Relance européenne : un accord "historique"... malheureusement !

OPINION. L'accord sur le plan de relance européen d'un montant de 750 milliards d'euros dont 390 milliards sous forme de subventions sans conditions pour aider les pays qui ont été les plus impactés par la crise sanitaire est présenté comme une étape historique dans le processus d'intégration européen. Or le compromis obtenu entre pays "frugaux" et les autres montre que deux conceptions différentes de la solidarité européenne s'affrontent, ce qui à terme pourrait mettre à mal l'unité européenne. Par Marc Guyot et Radu Vranceanu, Professeurs à l'ESSEC
Marc Guyot et Radu Vranceanu.
Marc Guyot et Radu Vranceanu. (Crédits : Reuters)

Le grand plan budgétaire européen de sortie de crise du covid, adopté le 20 juillet par les dirigeants des 27 pays membres de l'UE, représente, selon les lectures nordistes ou sudistes, un grand bond en avant de libération des règles budgétaires de la zone euro ou un bond en arrière par rapport à ces mêmes règles. En effet, ce plan prévoit 390 milliards d'euros de subventions aux États les plus affectés par la crise sanitaire et économique du Coronavirus financées pas une dette en euros émise par l'UE en nom propre. Les subventions seront octroyées sur la base des plans de redressement que les pays bénéficiaires de fonds devront soumettre. Cette condition semble n'être qu'une apparence puisque le contrôle de la faisabilité et de l'efficacité des mesures se faisant à la majorité qualifiée, il est évident que les pays bénéficiaires feront bloc pour approuver tous les plans. Mardi 21 juillet, Emmanuel Macron a vanté à la télévision les mérites de l'accord et de ses talents de négociateur car la France devrait recevoir 40 milliards d'euros de subventions. L'Italie et l'Espagne devraient recevoir des sommes encore plus importantes.
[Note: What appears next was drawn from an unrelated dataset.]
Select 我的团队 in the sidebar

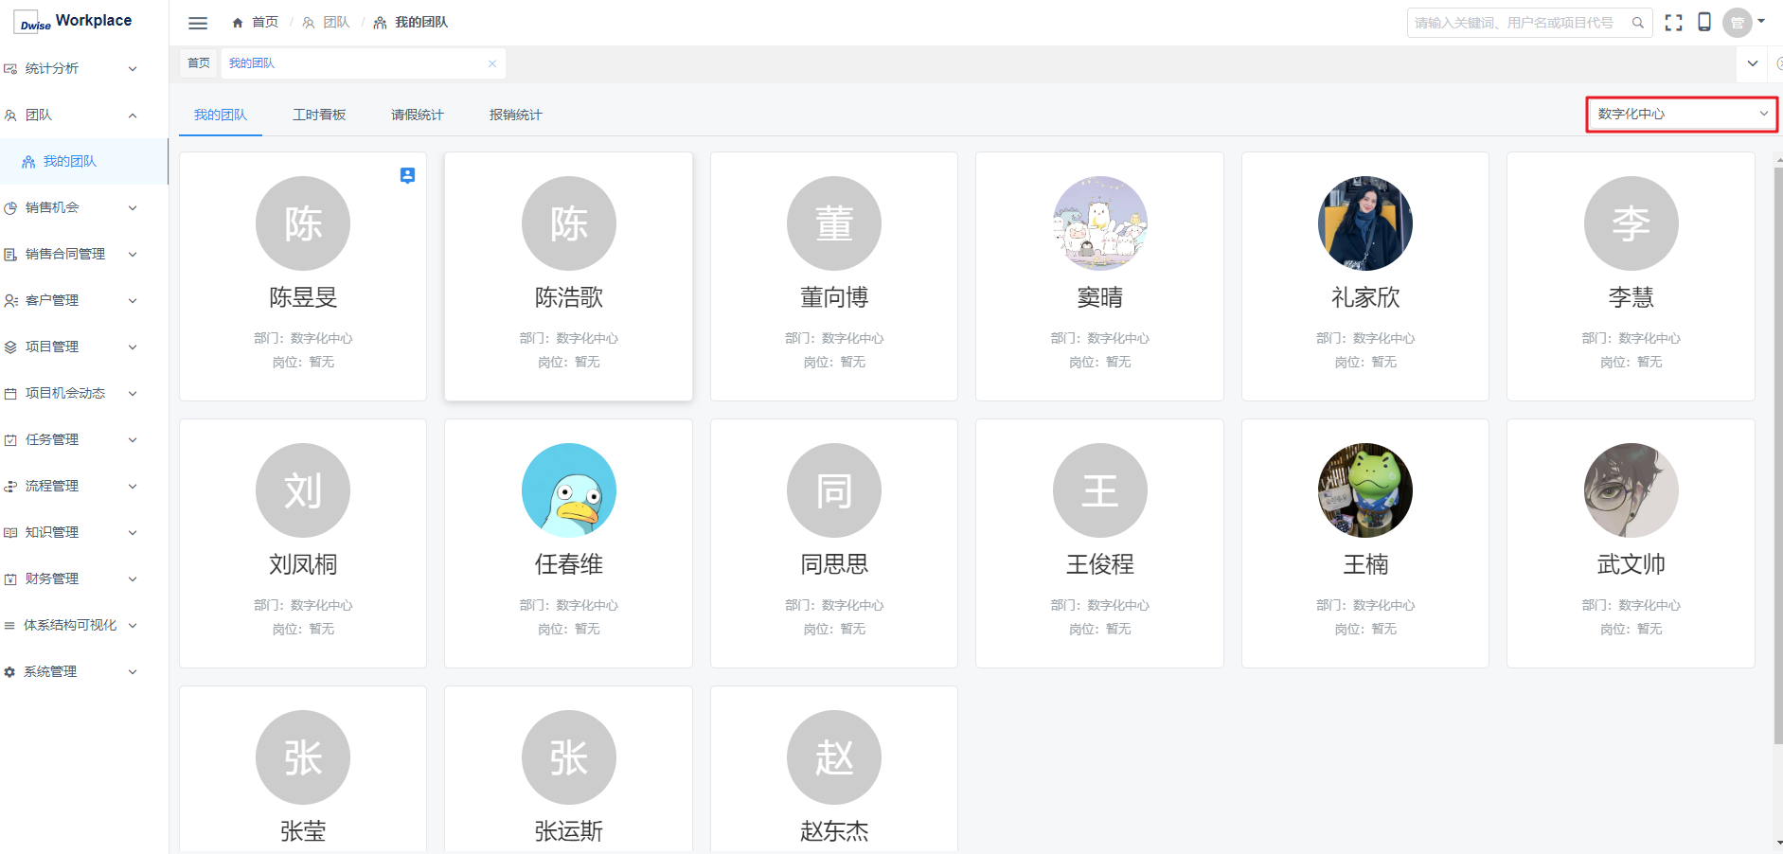tap(70, 161)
Un transfert de fonds sans précédent

La presse française qualifie l'accord d'historique, ce qui est vrai d'un certain point de vue. Un tel transfert de fonds sans aucune contrepartie vers des États qui connaissent des difficultés est sans précédent. En 2012, l'UE avait créé le Mécanisme européen de stabilité (MES), une institution financière internationale destinée à lever des dettes et financer les États en détresse financière, en contrepartie de la mise en place de programmes de réformes de grande ampleur, qui d'ailleurs avaient nécessité l'aval du FMI. Le MES existe toujours et aurait pu être mobilisé, mais la conditionnalité des aides à des réformes heurtait la fierté nationale des grands pays potentiels bénéficiaires, peu désireux de goûter à la potion qu'ils ont pourtant fait boire à la Grèce. Aujourd'hui, les dirigeants des pays membres de l'UE qui ont signé cet accord de financement semblent accepter l'idée selon laquelle la situation dramatique de l'Italie, de l'Espagne et de la France est due à des causes exogènes sans rapport avec leurs choix politiques et budgétaires passés, justifiant ainsi l'obligation pour l'UE de fonctionner à leur égard comme un mécanisme d'assurance. Bien entendu, lorsque d'autres chocs non-anticipés frapperont les autres pays, ce sera au tour de la France, de l'Italie et de l'Espagne de les aider de manière inconditionnelle.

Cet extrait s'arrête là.